If you don't put a COMMIT on your mysql example I don't think you're
comparing apples-to-apples.

I'm guessing your Rasberry PI sdcard isn't exactly a high-speed performer
http://jalada.co.uk/2012/05/20/raspberry-pi-sd-card-benchmark.html

How long does it take you to import your database for example?



-----Original Message-----
From: sqlite-users-boun...@sqlite.org
[mailto:sqlite-users-boun...@sqlite.org] On Behalf Of Jason Gauthier
Sent: Tuesday, February 05, 2013 6:44 PM
To: General Discussion of SQLite Database
Subject: Re: [sqlite] Deletion slow?

There were a few responses to this, so I will put them all below:

Igor:
>The difference between select and delete is that the former only reads from
the file, while the latter also writes to it. What kind of hardware does
your >system have? Is there any reason why it may be unusually slow writing
to disk (or whatever device you are storing files on)? 1.5 sec to delete 200
records >does sound excessive (for a regular PC with database file stored on
a hard drive), even considering that three indexes need to be updated.

The system is a raspberry pi.  ARM processor running around 700Mhz. 256MB of
memory, and an sdcard filesystem.

Dominique:
>Well, you're paying for the maintenance of the indexes, 4 of them. Try the
delete with fewer indexes, and you'll see the delete time improve.
>There's not much you can do about it I'm afraid.

>BTW, tell us the total count(*) and .db file size, and perhaps your DB page
size as well. --DD

I dropped and recreated the table leaving only 2 indexes. The primary, and
icur_time.
I'm down to ~1s.

# time sqlite3 trip.db 'delete from trip where key<=600'
real    0m0.911s
user    0m0.020s
sys     0m0.020s
# time sqlite3 trip.db 'delete from trip where key<=800'
real    0m0.952s
user    0m0.000s
sys     0m0.040s

Total count of the table is about 40k records.   Not sure how to retrieve DB
page size.

> Load the same data into another RDBMS you're familiar with, and see how it
compares perf-wise.

I built the table on the same system with mysql.
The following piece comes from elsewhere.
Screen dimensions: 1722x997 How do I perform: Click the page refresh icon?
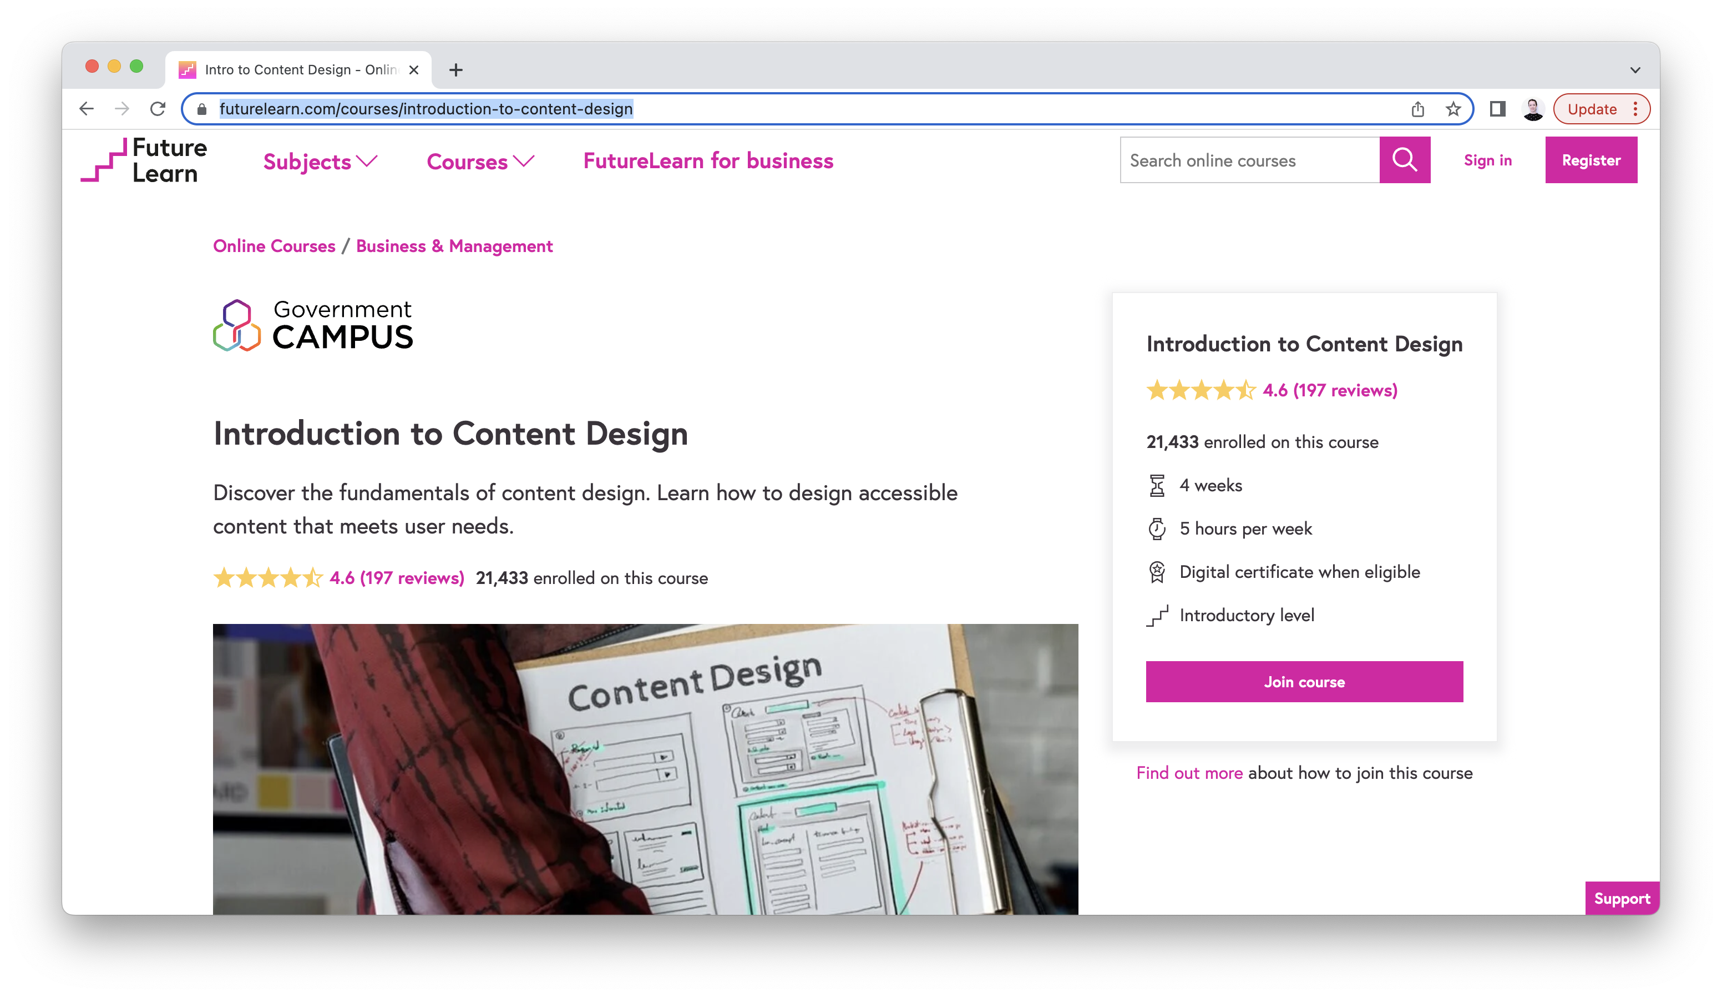158,108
I loaded the same 40k
records and ran the same deletion.
Here are my results:
mysql> delete from trip where id<=84540;
Query OK, 201 rows affected (0.09 sec)
mysql> delete from trip where id<=84740;
Query OK, 200 rows affected (0.15 sec)

It definitely performs better, but I really do not want to use such a large
piece of software for this.

Thanks for help so far.  I really appreciate all the responses.